Borneo y Sulawesi: selva profunda y ritos ancestrales

Si buscas el lado más inexplorado y culturalmente denso de Indonesia, tienes que volar hacia estas dos islas gigantes.

10. Parque Nacional Tanjung Puting (Borneo): Aquí se viene a conocer a nuestros parientes más cercanos: los orangutanes. La mejor forma de hacerlo es alquilar un «klotok», un barco de madera tradicional en el que vives y duermes mientras navegas por los ríos de la selva. Ver a un gran macho alfa salir de entre la espesura de los árboles es uno de esos momentos que te cambian la perspectiva sobre la conservación del planeta.

11. Tana Toraja (Sulawesi): Es uno de los lugares más fascinantes y antropológicamente complejos del mundo. Los Toraja viven para la muerte. Sus funerales son festividades masivas que duran días e implican sacrificios de búfalos. Sus casas (Tongkonan) tienen techos en forma de barco y sus cementerios están excavados en paredes de roca, custodiados por «Tau-Tau» (muñecos de madera que representan a los difuntos). No es una visita fácil, pero sí profundamente enriquecedora.

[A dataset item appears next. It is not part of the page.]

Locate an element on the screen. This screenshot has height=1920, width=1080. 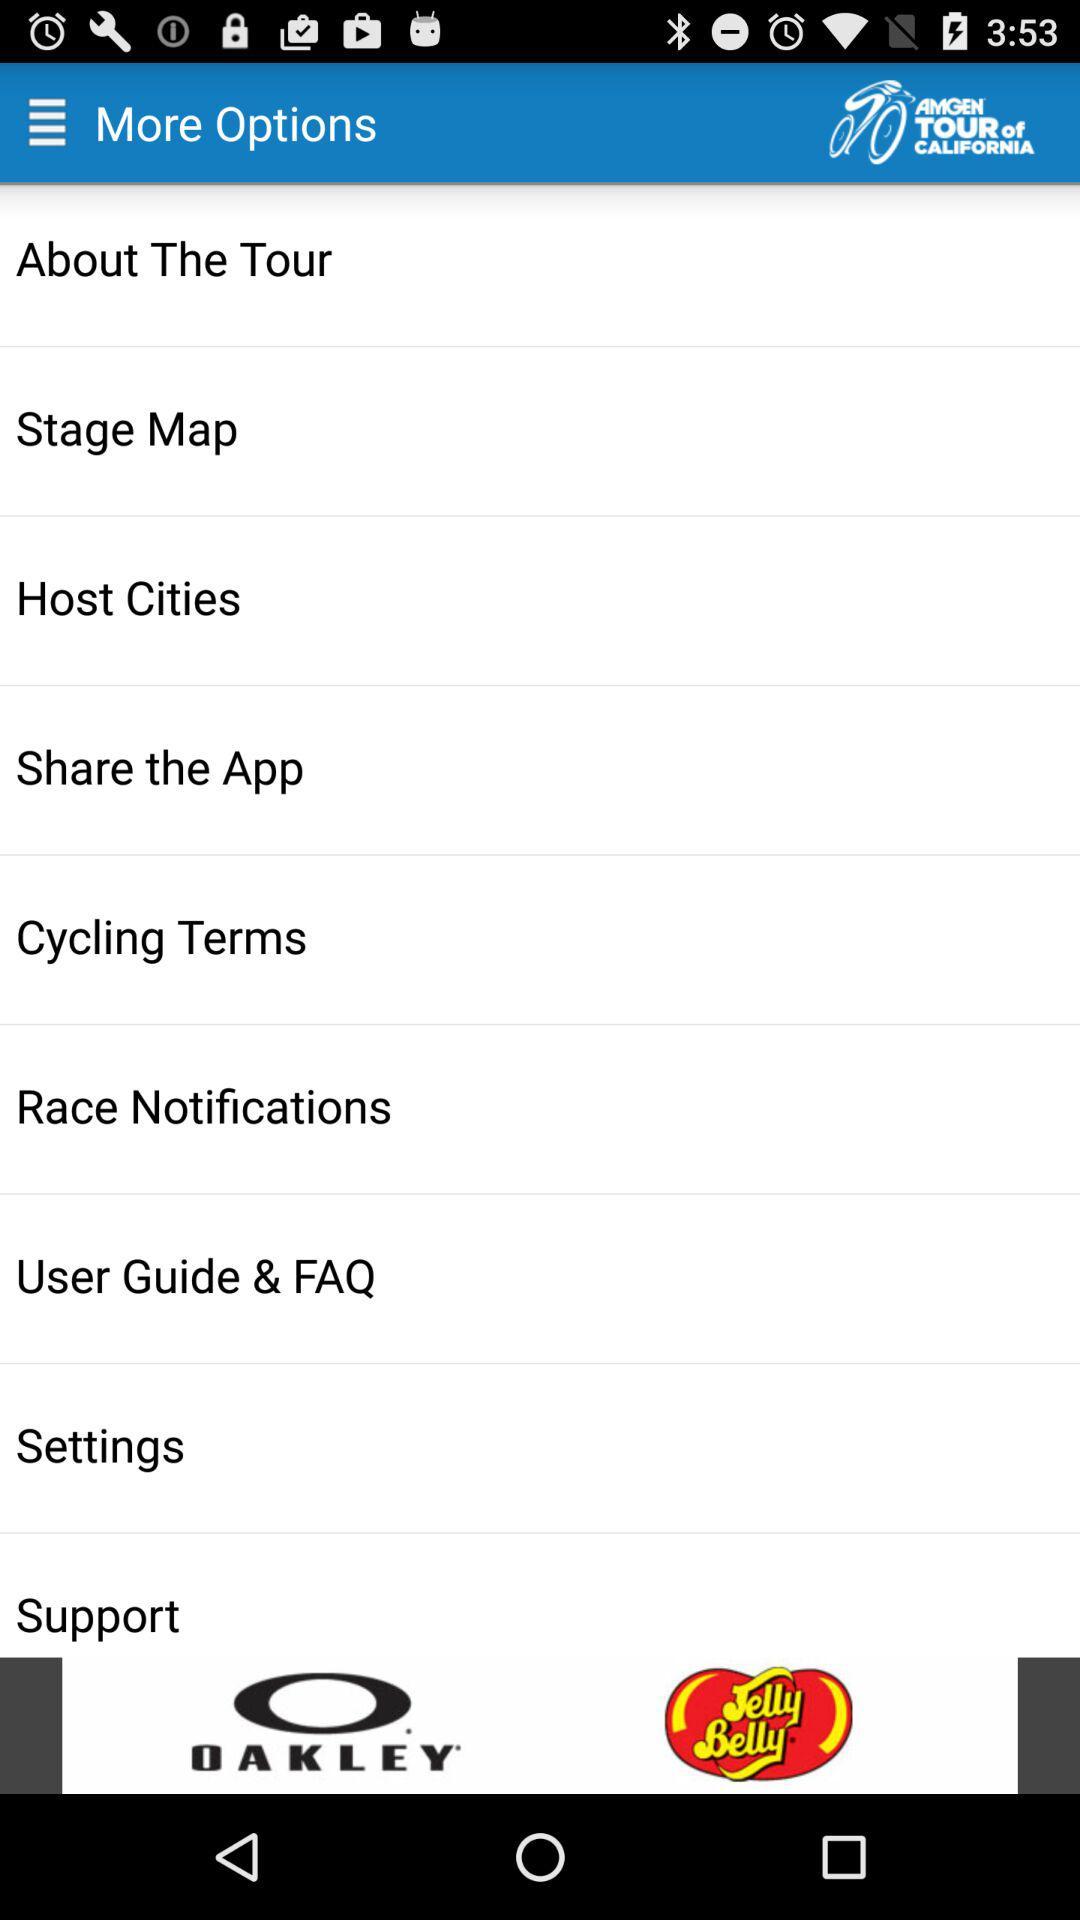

12. Raja Ampat: El último paraíso: Situado en la provincia de Papúa Occidental, este archipiélago de más de 1.500 islas es el santo grial de los submarinistas. Dicen que aquí se encuentra el 75% de todas las especies de coral conocidas. Islas con forma de champiñón emergiendo de aguas transparentes y una vida local que apenas ha cambiado en siglos. Es caro y difícil de llegar, pero es lo más parecido al Jardín del Edén que queda en la Tierra.

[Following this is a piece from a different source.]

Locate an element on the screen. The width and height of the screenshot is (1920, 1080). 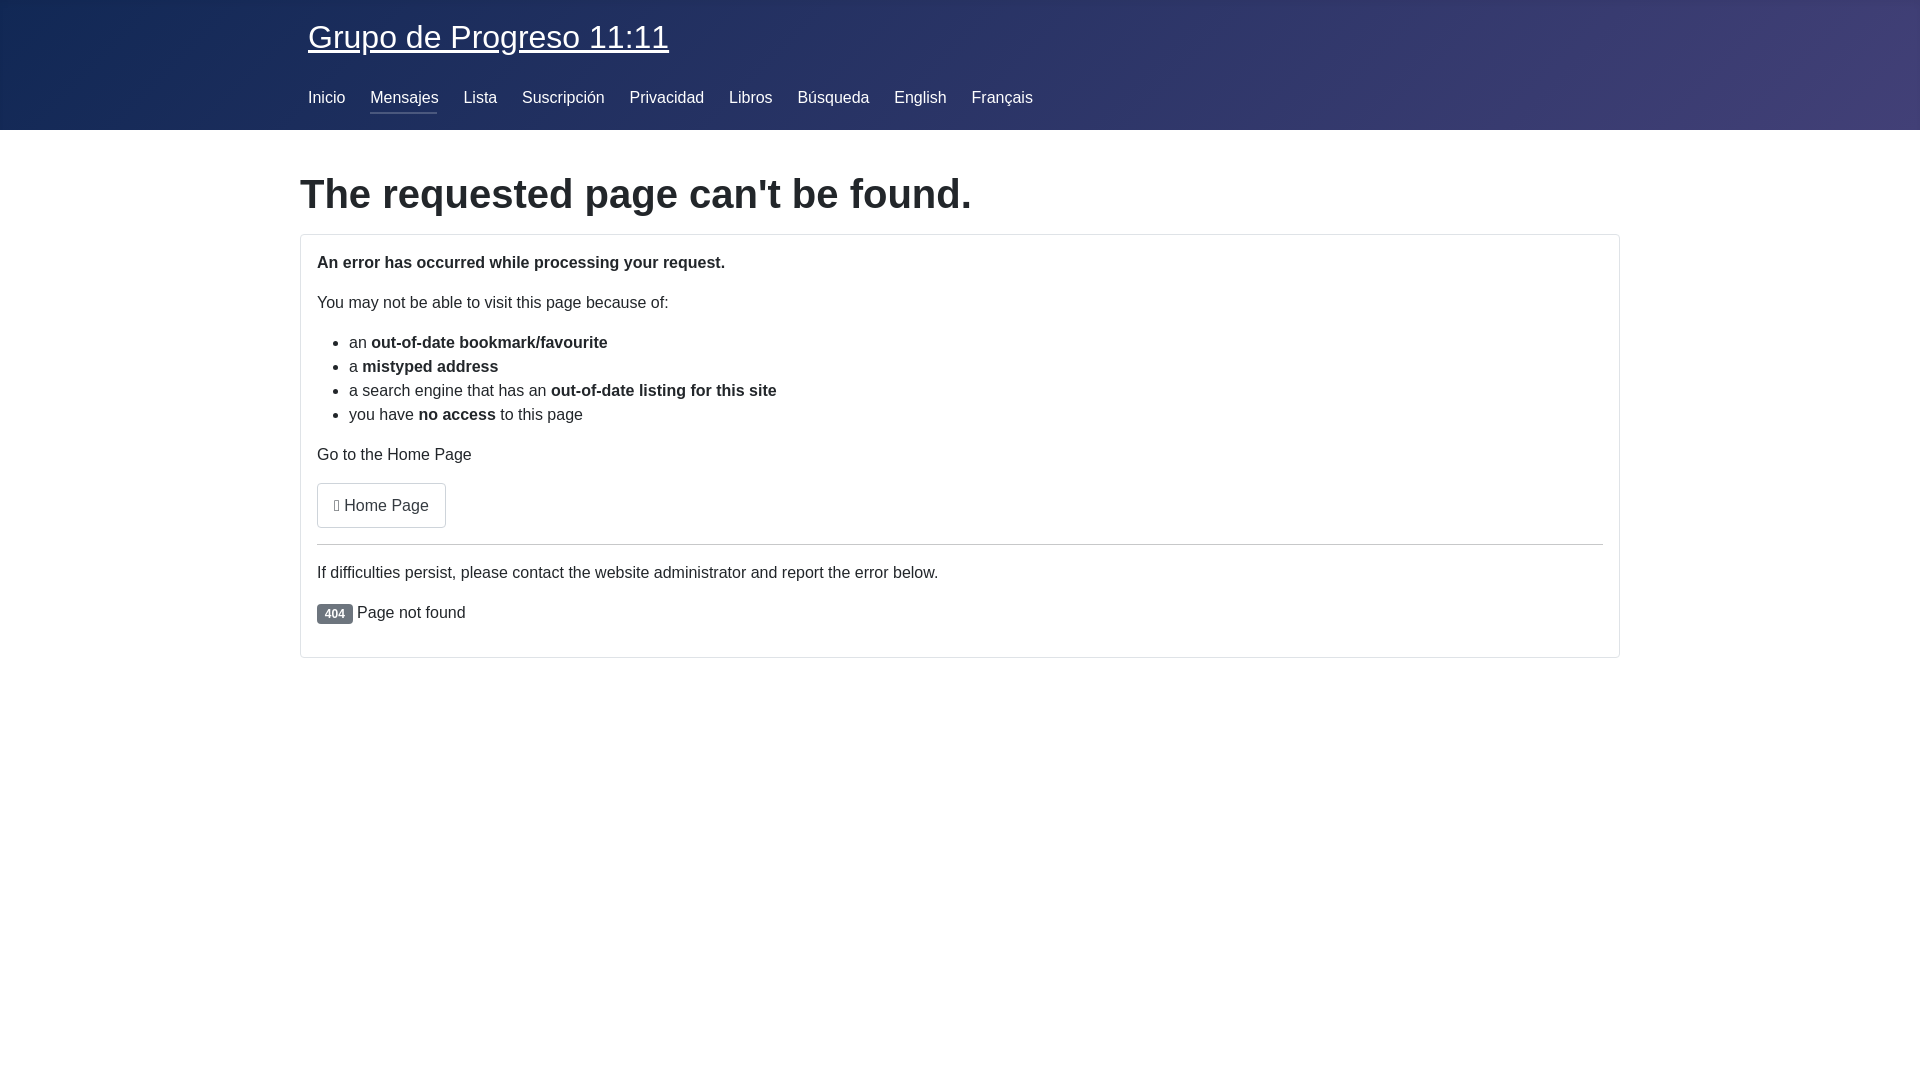
'Lista' is located at coordinates (461, 97).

Gastronomía y consejos: El sabor de las islas

Indonesia se come con las manos (literalmente en muchas islas). El Nasi Goreng (arroz frito con huevo y pollo) es el plato nacional, pero el verdadero tesoro es el Satay (brochetas de carne con salsa de cacahuete) hecho en los puestos callejeros al carbón. Si viajas a Sumatra, no te pierdas el Rendang, un curry de ternera cocinado a fuego lento durante horas que ha sido elegido varias veces como el mejor plato del mundo. Para los vegetarianos, el Gado-Gado (ensalada de verduras con salsa de cacahuete y tempeh) es una delicia absoluta.

Para moverte por el país, la aerolínea de bandera es Garuda Indonesia, la más fiable, aunque compañías low cost como AirAsia o Lion Air funcionan bien para saltar de isla en isla. No olvides que Indonesia es un país de mayoría musulmana (excepto Bali, que es hinduista), por lo que conviene vestir con respeto en las zonas menos turísticas. El clima es tropical; la época seca (de mayo a septiembre) es la mejor para visitar la mayoría de las islas, aunque Borneo y Sumatra tienen sus propios ciclos de lluvia.

Indonesia es un rompecabezas de belleza infinita que nunca terminas de armar. Es el lugar donde comprendes que la diversidad es la mayor riqueza de la humanidad y que la naturaleza, en su estado más puro, es el mejor templo que existe. Al final de tu viaje, cuando veas los barcos de pesca regresar al puerto de Labuan Bajo bajo un cielo encendido de naranja, entenderás que lo mejor que ver en Indonesia no es un lugar concreto, sino esa sensación de libertad absoluta que solo se siente cuando tienes un archipiélago entero por descubrir. Una tierra que te recibe con los brazos abiertos y te despide prometiéndote que, algún día, volverás a sus islas.

¿Estás listo para perderte entre los volcanes de Java y los fondos marinos de Raja Ampat?